WWD: Do you think we’re in for another renaissance of indie brands like we had in the late Nineties?
L.W.: It could be a really good time for indie brands, if for only the fact that the indie brands are purchased by the big brands and there’s so much money to be made. I mean, what could be better than being an indie brand right now? [Indie brands are] the ones who are coming up with these ideas and creating these concepts, there are ways for them to get a little traction in different places to sell their products, either online or in small boutiques, then there are all these big companies who are waiting for these new ideas to purchase. So it seems to me a very ripe atmosphere for indie brands to pop up again. The big companies are ruling the game right now, but they’re taking on these indie brands and really taking care of them and giving them a really robust second life.
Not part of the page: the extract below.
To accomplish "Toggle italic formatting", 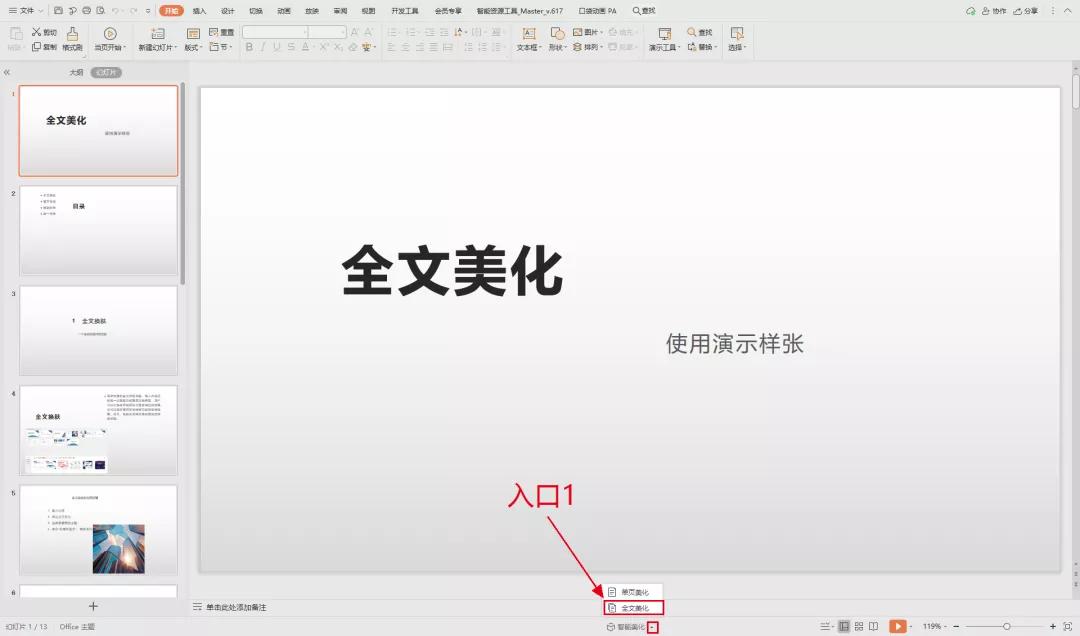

WWD: Are natural products becoming the new mainstream or are they just going to fade away and be one component of a huge ingredient stew?
L.W.: The challenge with natural products is that there are some consumers who will go to a natural product and sacrifice performance. The most important thing to her is that it’s natural. But I think that the majority of consumers want performance first. And so it’s a great thing if it’s natural in addition to performing, but if it’s natural and it doesn’t perform she’s not going to go there. Until the natural products actually perform as well as the synthetics, I don’t think they can grow as big as the synthetic lines. So I think that there’s just a built in limitation to it. Principles are really great, but there are only so many people who are just going to buy on principle.
WWD: How do you think women define beauty these days?
L.W.: Beauty has changed. Beauty is definitely multicultural and multiracial and multiethnic. Beauty now as a concept is so connected to confidence and I think that that’s what women are really looking for. They are looking for the products that will make her feel like she’s doing something and that make her feel good about herself and that then she feels stronger about going about her day.